# Ray tracing: Computing ray-sphere intersections

03 Sep 2018

Part 1: Ray tracing: Computing ray-circle intersections
Part 2: Ray tracing: Computing ray-sphere intersections

(Code for this post is available on GitHub.)

Whereas the previous post was about 2D ray-circle intersection, this one is about 3D ray-sphere intersection. We'll extend the circle standard equation to a sphere, and switch from scalars to vectors for defining both lines and spheres. Using vectors, we can generalize and perform intersection calculations for any dimension in a succinct manner.

### Sphere offset from origin

Except for the added third dimension, the equation of a sphere centered at a position $$c$$ is identical to that of the circle. Its equation still follows from the Pythagorean theorem: $$(x - c_x)^2 + (y - c_y)^2 + (z - c_z)^2 = r^2$$ With the sphere centered at origin $$(0,0,0)$$, the $$c$$ terms disappear and the equation becomes $$x^2 + y^2 + z^2 = r^2$$

### Vector standard form of a line

The $$y = ax + b$$ definition of a line in 2D doesn't generalize to 3D. In 2D the equation expresses that a change in one dimension may cause a change in at most one other dimension. In 3D, however, a change in one dimension may cause a change in two other dimensions.

Instead, in 3D a line is expressed as a starting position $$p_0$$ and an amount of movement $$t$$ in some direction $$p_1$$. Statements about position and direction are best expressed in terms of vectors and operations on vectors: $$\vec p = \vec{p_0} + t\vec{p_1}$$ Different values of $$t$$, for time, result in a line fixed at origin and a position vector pointing at different points on the line (a position vector and a point is synonymous). Different values of $$t$$ has the effect of scaling the position vector along the line, allowing us to get to any position on the line.

DATA LINES
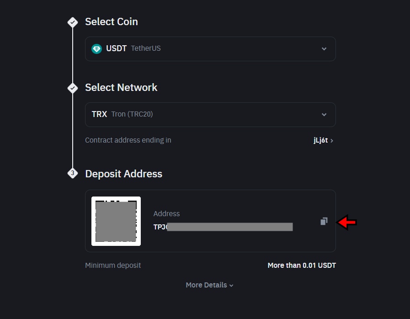Expand the More Details section
Image resolution: width=410 pixels, height=319 pixels.
(x=209, y=285)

REQUIREMENTS
Please carry on with the ray-sphere intersection text, picking up after its last sentence. The listing has no connection to the ray-sphere intersection text.

RESULT BELOW
In ray tracing we're only interested in the half-line where $$t > 0$$. That half-line represents a ray traveling from the camera into the scene, and is why we refer to it as a ray instead of a line. $$t = 0$$ would be the position of the camera and $$t < 0$$ a ray traveling out back of the camera.

As an example, we can determine the parametric equation of the line passing through $$(1,-1,4)$$, the position of the camera, in the direction of $$(3,5,-1)$$, a scene object. We do so by substituting the two vectors into the vector equation for a line: $$\begin{eqnarray*} \vec p = (1,-1,4) + t(3,5,-2)\\ \vec p = (1,-1,4) + (3t,5t,-2t)\\ (x,y,z) = (1+3t,-1+5t,4-2t) \end{eqnarray*}$$ For ray-sphere intersections, we're after values of $$t$$ describing points of intersection. We then substitute those into the parametric equation of a line to get the $$(x,y,z)$$ coordinate of intersections.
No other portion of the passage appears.